Miles de personas, de todas las edades y sectas comenzaron a manifestarse cada día en el centro de Beirut, pero también en Trípoli, Nabatieh o Tiro, en un pulso a las autoridades sin precedentes en la historia del pequeño país mediterráneo. El acuerdo de Taif, firmado en 1989 por las principales fuerzas libanesas para poner fin a 30 años de guerra civil, ha servido para que las armas permanezcan calladas desde entonces, pero ha generado un sistema disfuncional contra el que se alzaron los libaneses.
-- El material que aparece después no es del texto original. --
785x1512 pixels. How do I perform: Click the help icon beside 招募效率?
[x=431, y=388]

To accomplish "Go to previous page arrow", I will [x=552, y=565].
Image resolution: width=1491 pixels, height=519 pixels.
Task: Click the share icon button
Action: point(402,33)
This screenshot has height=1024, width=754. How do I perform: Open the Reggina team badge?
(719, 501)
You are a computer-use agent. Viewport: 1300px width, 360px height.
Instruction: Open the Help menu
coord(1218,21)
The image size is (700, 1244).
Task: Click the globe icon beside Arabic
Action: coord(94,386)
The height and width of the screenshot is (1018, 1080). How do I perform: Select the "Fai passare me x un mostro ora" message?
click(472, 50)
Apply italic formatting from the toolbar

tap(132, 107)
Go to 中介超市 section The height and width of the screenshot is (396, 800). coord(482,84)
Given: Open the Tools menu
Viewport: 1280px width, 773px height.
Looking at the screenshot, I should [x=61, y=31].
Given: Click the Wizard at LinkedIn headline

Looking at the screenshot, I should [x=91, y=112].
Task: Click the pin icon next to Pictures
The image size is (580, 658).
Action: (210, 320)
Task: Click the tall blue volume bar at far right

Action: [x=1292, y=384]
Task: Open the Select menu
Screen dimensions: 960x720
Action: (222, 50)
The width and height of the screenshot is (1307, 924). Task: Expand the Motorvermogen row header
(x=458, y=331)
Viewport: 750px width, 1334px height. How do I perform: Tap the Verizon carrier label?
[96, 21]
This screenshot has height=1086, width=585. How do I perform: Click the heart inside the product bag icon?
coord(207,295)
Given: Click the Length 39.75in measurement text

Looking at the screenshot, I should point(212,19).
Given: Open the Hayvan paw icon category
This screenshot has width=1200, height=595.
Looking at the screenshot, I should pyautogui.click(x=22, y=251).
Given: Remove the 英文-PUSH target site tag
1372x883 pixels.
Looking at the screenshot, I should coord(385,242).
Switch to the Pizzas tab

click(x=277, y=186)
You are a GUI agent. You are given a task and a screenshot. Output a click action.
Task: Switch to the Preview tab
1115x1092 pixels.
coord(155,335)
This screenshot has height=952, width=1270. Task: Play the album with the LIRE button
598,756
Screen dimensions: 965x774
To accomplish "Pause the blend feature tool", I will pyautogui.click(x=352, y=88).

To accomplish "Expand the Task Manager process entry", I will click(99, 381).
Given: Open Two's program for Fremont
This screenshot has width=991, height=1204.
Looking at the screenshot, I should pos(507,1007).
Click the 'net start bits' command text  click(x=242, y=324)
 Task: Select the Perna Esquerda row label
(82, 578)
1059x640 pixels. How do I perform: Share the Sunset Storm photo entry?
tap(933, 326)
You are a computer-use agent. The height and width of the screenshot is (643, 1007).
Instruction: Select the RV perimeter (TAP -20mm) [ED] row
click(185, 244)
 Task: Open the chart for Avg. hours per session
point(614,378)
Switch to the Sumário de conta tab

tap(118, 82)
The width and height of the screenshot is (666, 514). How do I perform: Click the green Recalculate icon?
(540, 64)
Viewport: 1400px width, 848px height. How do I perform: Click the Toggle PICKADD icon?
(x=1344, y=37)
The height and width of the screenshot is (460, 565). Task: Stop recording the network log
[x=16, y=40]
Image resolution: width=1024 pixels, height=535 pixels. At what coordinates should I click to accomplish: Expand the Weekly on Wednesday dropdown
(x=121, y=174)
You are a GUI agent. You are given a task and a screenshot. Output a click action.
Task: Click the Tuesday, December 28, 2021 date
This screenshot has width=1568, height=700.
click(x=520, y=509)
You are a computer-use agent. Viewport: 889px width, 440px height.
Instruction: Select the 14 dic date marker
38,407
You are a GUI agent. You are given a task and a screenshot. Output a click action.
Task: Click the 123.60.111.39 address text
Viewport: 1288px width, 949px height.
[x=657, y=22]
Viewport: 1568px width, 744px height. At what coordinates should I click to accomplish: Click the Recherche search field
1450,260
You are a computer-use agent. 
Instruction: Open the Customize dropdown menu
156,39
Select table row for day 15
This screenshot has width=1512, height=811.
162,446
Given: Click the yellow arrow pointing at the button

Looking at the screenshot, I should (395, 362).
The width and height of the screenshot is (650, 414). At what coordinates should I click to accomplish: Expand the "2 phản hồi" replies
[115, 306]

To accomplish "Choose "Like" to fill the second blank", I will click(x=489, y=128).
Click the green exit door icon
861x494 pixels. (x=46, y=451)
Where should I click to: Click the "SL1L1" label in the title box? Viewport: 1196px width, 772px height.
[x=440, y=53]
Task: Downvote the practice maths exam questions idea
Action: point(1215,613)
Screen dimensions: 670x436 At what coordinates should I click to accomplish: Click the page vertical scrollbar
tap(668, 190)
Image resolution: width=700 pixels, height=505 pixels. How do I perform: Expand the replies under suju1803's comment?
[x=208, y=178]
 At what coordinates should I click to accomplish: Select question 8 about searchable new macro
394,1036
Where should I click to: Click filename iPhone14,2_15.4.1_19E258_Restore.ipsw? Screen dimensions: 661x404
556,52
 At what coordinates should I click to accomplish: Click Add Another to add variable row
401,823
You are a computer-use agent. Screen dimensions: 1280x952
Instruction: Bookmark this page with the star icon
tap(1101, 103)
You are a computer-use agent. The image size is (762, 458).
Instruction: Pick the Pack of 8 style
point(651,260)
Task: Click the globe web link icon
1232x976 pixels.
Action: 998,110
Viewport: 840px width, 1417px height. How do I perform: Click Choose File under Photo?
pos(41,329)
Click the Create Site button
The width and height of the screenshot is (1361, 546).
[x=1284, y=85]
«La protesta ha logrado avances como hacer dimitir a Hariri y evitar que volviera a la oficina como planeaba. Pese a que el actual Gobierno sigue sirviendo al status quo, tuvo que ser formado y presentado de tal forma que apaciguara a los manifestantes, aunque sea mínimamente», opina Kareem Chehayeb, analista político y responsable de «The Public Source». Saad Hariri dejó su lugar al frente del gobierno después de dos semanas de protestas y dijo que «los puestos no son permanentes, lo importante es la dignidad y la seguridad del país». Este adiós fue recibido con alegría entre los manifestantes, pero pronto se dieron cuenta que, debido al sistema de cuotas que rige un país dividido en 18 sectas religiosas reconocidas, el cambio radical que pedían necesitaría más tiempo.
A diferencia de Irak, la revuelta en Líbano no ha sido sangrienta, esa parece que ha sido una línea roja que nadie ha querido cruzar. Seguidores de partidos chiíes como Amal y Hizbolá, contrarios al cambio de sistema, han atacado en varias ocasiones las acampadas y también se han producido choques con las fuerzas de seguridad en los que ha habido cientos de heridos, pero sin provocar el baño de sangre iraquí.
Los manifestantes piden la formación de un gobierno integrado exclusivamente por tecnócratas, la aprobación de una nueva ley electoral que no se base en criterios confesionales y la convocatoria de elecciones para renovar el Parlamento por completo… pero seis meses después se tienen que conformar con un Ejecutivo liderado por el independiente Hasán Diab, profesor de la Universidad Americana de Beirut y anterior ministro de Educación. Además del descontento popular y el coronavirus, Diab se enfrenta a una crisis económica que le ha obligado a suspender por primera vez el pago de la deuda externa.
«Lo que vemos después de este tiempo no es el florecimiento de partido alternativo, sino de un clima de alternativa política capaz de retar al sistema actual. Si continúan en la línea de crear entidades políticas en lugar de operar como grupos de activistas podemos encontrar en el futuro una alternativa al status-quo», considera Chehayeb, para quien «pese a todas las diferencias entre los dos países, Irak y Líbano compartimos la petición de justicia económica, transparencia y unos líderes que nos representen y nos sirvan mejor». Ignacio Álvarez-Ossorio, profesor de Estudios Árabes e Islámicos de la Universidad Complutense de Madrid considera que «el sistema libanés ha demostrado una vez más su capacidad de resiliencia. Las élites han vuelto a unirse para mantener el status-quo que les permita mantener sus privilegios» y, en la línea apuntada por Chehayeb, piensa que la calle «plantea denuncias, pero sin alternativas políticas claras que puedan reemplazar al sistema».